There are a lot of recently paved roads around Mountainville / Tewksbury that offer some long, gradual climbs with light traffic. If you want to avoid traffic altogether, check out Duke Farms.


----------



## Nordicskier (May 14, 2021)

Thanks! Ideally I'm looking for climbs 3+ miles long. Do you think that area likely to have those? I usually go to a place near Montgomery/Skillman where there's an uninterrupted climb of just under a mile. I repeat it several times per session, but of course it's a poor substitute for a 5+ mile grinder like Whiteface.


----------



## Princeton_Tiger (Dec 5, 2009)

Here's the climb that I was thinking of. About 7 miles long & 700 ft. gain. There's public parking at the start. Rockaway-SawMill There's a short hump to get over at the start, but pretty gradual, steady climbing after that all the way to the end. How steep of an incline can you manage?


----------



## Hunyak (Apr 1, 2007)

Zion Road, Hillsborough, is close to you.


----------



## Nordicskier (May 14, 2021)

Wow, thanks!
Zion is great but pavement is not the best. I actually spend most of my time on two roads that run from 518 to Zion.


----------



## Nordicskier (May 14, 2021)

Went to do Rockaway-Sawmill this past weekend. Really happy I did - the place is really pretty.
For the climbing aspect, however, it is extremely gentle - couldn't even get a minute of sustained climbing action. You do gain altitude, but there's a flat or even a descent after each little climb.
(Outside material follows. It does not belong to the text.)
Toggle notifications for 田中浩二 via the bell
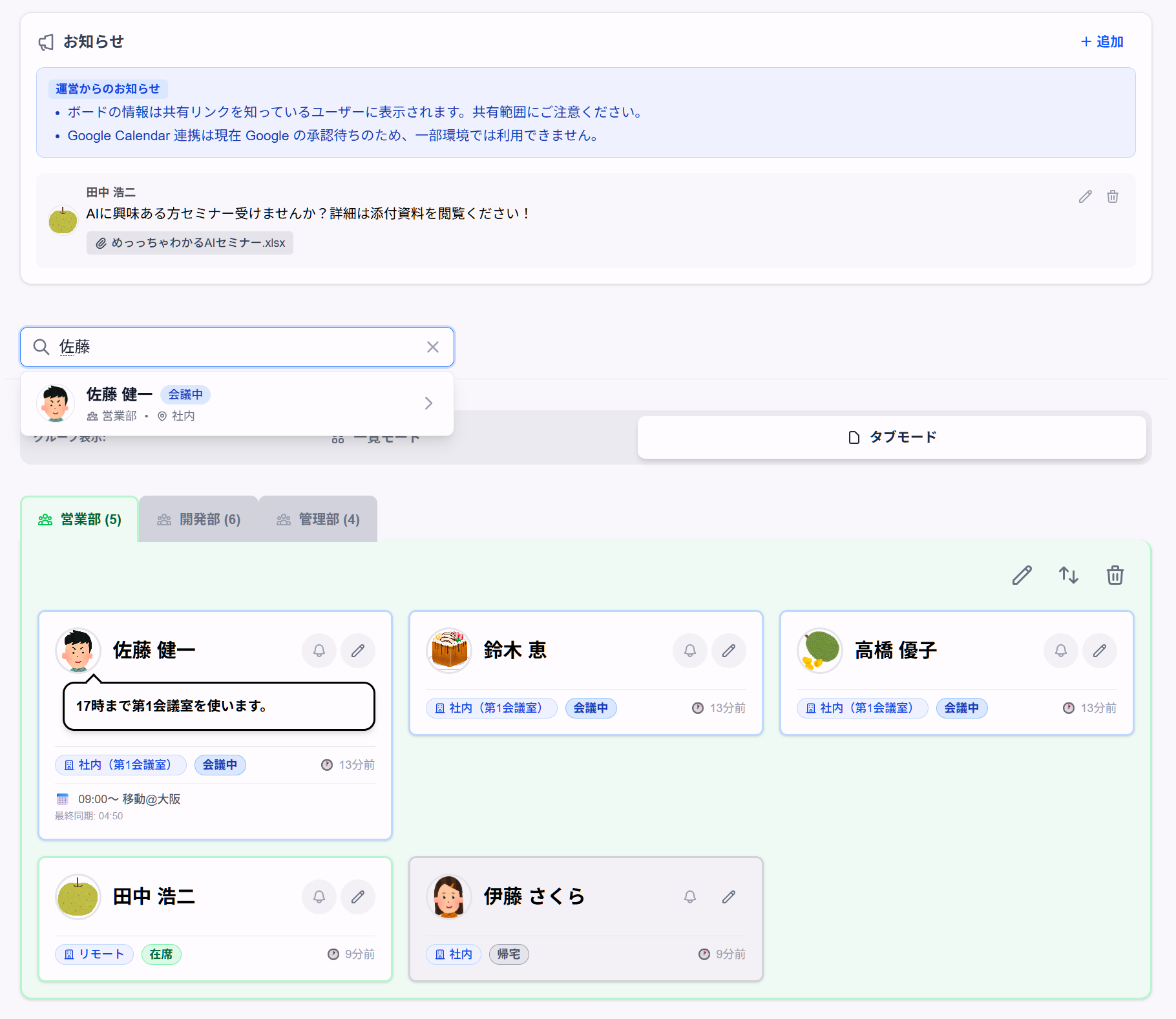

So, a really pleasant stretch of road but in no way a rehearsal for an hour-plus slog at 8%-10% at Whiteface.


----------



## Princeton_Tiger (Dec 5, 2009)

You might find this helpful. Developed a long time ago, but still relevant. hills on paved roads in New Jersey -- Bike Roberts Lots of big climbs in Warren County if you are willing to travel that far. Especially up on Scott's Mountain (aka Montana). Harmony-Brass Castle Road and Millbrook Road are a couple big long climbs that aren't ridiculously steep, and had very good road surface last time I was out there. Lommasons Glen to Summerfield is another nice combination.


----------